◆ Exercise ◆
Output the records, every one, exactly as given.

◆ Supplied material ◆
····················

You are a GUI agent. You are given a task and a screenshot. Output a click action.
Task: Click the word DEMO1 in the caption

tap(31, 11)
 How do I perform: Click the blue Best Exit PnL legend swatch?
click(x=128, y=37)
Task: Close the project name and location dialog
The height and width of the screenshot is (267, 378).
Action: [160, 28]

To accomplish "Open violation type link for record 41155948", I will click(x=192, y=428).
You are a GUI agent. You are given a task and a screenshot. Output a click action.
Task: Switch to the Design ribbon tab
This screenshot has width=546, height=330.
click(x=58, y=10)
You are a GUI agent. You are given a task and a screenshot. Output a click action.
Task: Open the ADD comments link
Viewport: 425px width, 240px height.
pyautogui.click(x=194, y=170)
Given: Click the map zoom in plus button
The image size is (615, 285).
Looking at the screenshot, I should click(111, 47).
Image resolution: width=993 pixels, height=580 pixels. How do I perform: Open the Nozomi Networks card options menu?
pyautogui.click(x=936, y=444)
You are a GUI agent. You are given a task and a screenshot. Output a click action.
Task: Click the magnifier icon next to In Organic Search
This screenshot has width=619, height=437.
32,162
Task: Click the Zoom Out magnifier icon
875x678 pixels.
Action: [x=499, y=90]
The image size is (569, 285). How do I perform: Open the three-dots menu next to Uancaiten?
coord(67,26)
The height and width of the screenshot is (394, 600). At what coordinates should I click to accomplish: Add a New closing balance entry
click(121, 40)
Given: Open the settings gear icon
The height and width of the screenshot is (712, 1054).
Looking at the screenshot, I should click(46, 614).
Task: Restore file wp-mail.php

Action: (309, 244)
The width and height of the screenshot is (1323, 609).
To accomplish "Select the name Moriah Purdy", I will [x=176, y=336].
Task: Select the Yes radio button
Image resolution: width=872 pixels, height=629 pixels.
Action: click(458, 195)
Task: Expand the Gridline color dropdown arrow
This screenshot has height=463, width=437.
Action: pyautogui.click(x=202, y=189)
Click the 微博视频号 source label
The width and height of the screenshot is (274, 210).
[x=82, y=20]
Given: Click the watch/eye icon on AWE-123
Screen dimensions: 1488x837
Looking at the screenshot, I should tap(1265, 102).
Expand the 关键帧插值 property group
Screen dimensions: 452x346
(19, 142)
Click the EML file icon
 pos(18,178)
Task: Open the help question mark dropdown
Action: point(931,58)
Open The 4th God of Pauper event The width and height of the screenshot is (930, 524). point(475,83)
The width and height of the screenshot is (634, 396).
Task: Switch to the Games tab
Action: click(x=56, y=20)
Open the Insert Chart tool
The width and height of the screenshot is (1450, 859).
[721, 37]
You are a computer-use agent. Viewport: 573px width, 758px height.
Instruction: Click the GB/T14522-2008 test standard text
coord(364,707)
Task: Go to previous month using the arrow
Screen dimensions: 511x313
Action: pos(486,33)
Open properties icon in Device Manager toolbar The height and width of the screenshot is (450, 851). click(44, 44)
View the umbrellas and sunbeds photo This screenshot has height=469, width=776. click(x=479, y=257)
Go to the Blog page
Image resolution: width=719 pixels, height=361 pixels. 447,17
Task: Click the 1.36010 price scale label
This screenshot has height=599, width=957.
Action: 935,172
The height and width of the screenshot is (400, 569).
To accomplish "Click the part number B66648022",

····················

◆ Result of this task ◆
You are a GUI agent. You are given a task and a screenshot. Output a click action.
Task: Click the word DEMO1 in the caption

tap(31, 11)
 How do I perform: Click the blue Best Exit PnL legend swatch?
click(x=128, y=37)
Task: Close the project name and location dialog
The height and width of the screenshot is (267, 378).
Action: [160, 28]

To accomplish "Open violation type link for record 41155948", I will click(x=192, y=428).
You are a GUI agent. You are given a task and a screenshot. Output a click action.
Task: Switch to the Design ribbon tab
This screenshot has width=546, height=330.
click(x=58, y=10)
You are a GUI agent. You are given a task and a screenshot. Output a click action.
Task: Open the ADD comments link
Viewport: 425px width, 240px height.
pyautogui.click(x=194, y=170)
Given: Click the map zoom in plus button
The image size is (615, 285).
Looking at the screenshot, I should click(111, 47).
Image resolution: width=993 pixels, height=580 pixels. How do I perform: Open the Nozomi Networks card options menu?
pyautogui.click(x=936, y=444)
You are a GUI agent. You are given a task and a screenshot. Output a click action.
Task: Click the magnifier icon next to In Organic Search
This screenshot has width=619, height=437.
32,162
Task: Click the Zoom Out magnifier icon
875x678 pixels.
Action: [x=499, y=90]
The image size is (569, 285). How do I perform: Open the three-dots menu next to Uancaiten?
coord(67,26)
The height and width of the screenshot is (394, 600). At what coordinates should I click to accomplish: Add a New closing balance entry
click(121, 40)
Given: Open the settings gear icon
The height and width of the screenshot is (712, 1054).
Looking at the screenshot, I should click(46, 614).
Task: Restore file wp-mail.php

Action: (309, 244)
The width and height of the screenshot is (1323, 609).
To accomplish "Select the name Moriah Purdy", I will [x=176, y=336].
Task: Select the Yes radio button
Image resolution: width=872 pixels, height=629 pixels.
Action: click(458, 195)
Task: Expand the Gridline color dropdown arrow
This screenshot has height=463, width=437.
Action: pyautogui.click(x=202, y=189)
Click the 微博视频号 source label
The width and height of the screenshot is (274, 210).
[x=82, y=20]
Given: Click the watch/eye icon on AWE-123
Screen dimensions: 1488x837
Looking at the screenshot, I should tap(1265, 102).
Expand the 关键帧插值 property group
Screen dimensions: 452x346
(19, 142)
Click the EML file icon
 pos(18,178)
Task: Open the help question mark dropdown
Action: point(931,58)
Open The 4th God of Pauper event The width and height of the screenshot is (930, 524). point(475,83)
The width and height of the screenshot is (634, 396).
Task: Switch to the Games tab
Action: click(x=56, y=20)
Open the Insert Chart tool
The width and height of the screenshot is (1450, 859).
[721, 37]
You are a computer-use agent. Viewport: 573px width, 758px height.
Instruction: Click the GB/T14522-2008 test standard text
coord(364,707)
Task: Go to previous month using the arrow
Screen dimensions: 511x313
Action: pos(486,33)
Open properties icon in Device Manager toolbar The height and width of the screenshot is (450, 851). click(44, 44)
View the umbrellas and sunbeds photo This screenshot has height=469, width=776. click(x=479, y=257)
Go to the Blog page
Image resolution: width=719 pixels, height=361 pixels. 447,17
Task: Click the 1.36010 price scale label
This screenshot has height=599, width=957.
Action: 935,172
The height and width of the screenshot is (400, 569).
To accomplish "Click the part number B66648022",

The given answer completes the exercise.